Required tasks →
#1 Using the passage on higher rank numerical ranges below, decide whether each statement agrees with it: (a) the three elliptical discs in the 6×6 example have different centers; (b) the paper closes with three open questions; (c) the higher rank numerical range was created to solve a problem in quantum information theory. Answer yes or no for each, quoting the deciding words.
#2 According to the passage on higher rank numerical ranges below, why is the picture in Figure 3.1 striking? Answer in one to three sentences.
#3 Continue the passage on higher rank numerical ranges below, starting after its final sentence.

::: Source document :::

The paper includes a concrete 6×6 example that illustrates the theory vividly. The matrix in question has \(\alpha = 2\), \(\beta = 3\), and off-diagonal blocks with entries that at first glance look quite irregular. Yet the analysis shows that its non-empty higher rank numerical ranges \(\Lambda_1(A)\), \(\Lambda_2(A)\), and \(\Lambda_3(A)\) form a perfectly nested chain of three elliptical discs — each contained inside the previous one, sharing the same center.

The authors visualize this in Figure 3.1 of the paper: three concentric ellipses, drawn in red (\(k = 1\)), blue (\(k = 2\)), and black (\(k = 3\)), with their foci marked. The picture is striking precisely because nothing about the raw matrix entries suggests such regularity. The geometric structure is a consequence of the algebraic conditions — and without the theorem, you would never guess it from the matrix alone.

What the Example Demonstrates

The 6×6 matrix in Example 3.1 has off-diagonal blocks that look irregular and asymmetric. Yet its rank-k numerical ranges are three perfectly nested ellipses. The theorem predicts this entirely from the algebraic relationship between the blocks — no numerical computation required. That is the power of having a structural theorem rather than a case-by-case calculation.


The Quantum Error Correction Connection

None of this geometry exists in a vacuum. The higher rank numerical range was invented to solve a specific problem in quantum information theory: given a quantum channel (a physical process that introduces noise), on which subspaces can you encode quantum information so that errors can be detected and corrected?

The mathematical formulation is this: a quantum code of dimension \(k\) can correct errors introduced by an operator \(A\) if and only if \(\Lambda_k(A)\) contains the origin — or more precisely, if \(A\) compressed to the code subspace behaves as a scalar. The shape of \(\Lambda_k(A)\) tells you how much freedom you have in choosing such a subspace and how robust the code is to variations in the physical parameters.

When \(\Lambda_k(A)\) is an ellipse — as guaranteed by the results of this paper for block matrices of type (1.3) — the geometry of the error-correction problem becomes tractable. You can explicitly calculate whether the origin lies inside the ellipse, how close the boundary is, and how the code quality degrades as \(k\) increases. For practical quantum computing, where the matrix \(A\) represents the dominant noise source, these are not abstract questions.

The shift operator result is particularly relevant here. Physical quantum systems often have dynamics described by shift-type operators — representing the sequential propagation of quantum information through a chain of qubits. Knowing that the rank-\(k\) numerical range of the \(n\)-dimensional shift is a disc of radius \(\cos(k\pi/(n+1))\) gives immediate, computable bounds on the error-correcting capacity of shift-invariant codes.


What Remains Open — Honest Limits of the Current Results

The paper itself raises two open questions at its close, and they are worth dwelling on. The first asks for necessary and sufficient conditions for elliptical higher rank numerical ranges in the block matrix class (1.3) beyond what Theorems 2.1 and 3.1 cover. The current results require either the normality-commutativity condition or the theta-independence of the spectrum. Example 3.1 shows that ellipticity can occur even when neither condition is met — so something is missing from the theory.

::: Stored data :::

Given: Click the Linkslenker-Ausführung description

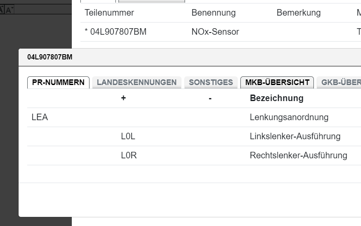Looking at the screenshot, I should point(295,136).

:::

Answer list →
#1
(a) No: "each contained inside the previous one, sharing the same center."
(b) No: "The paper itself raises two open questions at its close."
(c) Yes: "The higher rank numerical range was invented to solve a specific problem in quantum information theory."

#2 The picture is striking because nothing about the raw matrix entries suggests such regularity. The off-diagonal blocks look irregular, yet the ranges form three concentric ellipses, a structure that follows from the algebraic conditions and could not be guessed from the matrix alone.

#3
The second open question concerns infinite-dimensional extensions. The paper works throughout with finite \(n \times n\) matrices. But the block structure (1.3), with two scalar infinite diagonal blocks, can be extended to bi-infinite operators. The geometry of numerical ranges for such operators — including the shift on \(\ell^2(\mathbb{Z})\) — is considerably more subtle, and the techniques developed here do not transfer directly.

There is also a limitation that the paper does not explicitly flag but that any careful reader will notice: the commutativity condition \(DC \cdot (C^*C + DD^*) = (C^*C + DD^*) \cdot DC\) is an algebraic condition that is easy to state but not always easy to verify for a given matrix. In practice, checking it may require computing products of large matrices. The paper gives several sufficient conditions — \(DC = zI\), \(D = \zeta C^*\) — that guarantee commutativity automatically, but the gap between these sufficient conditions and the general theorem remains a real constraint on applicability.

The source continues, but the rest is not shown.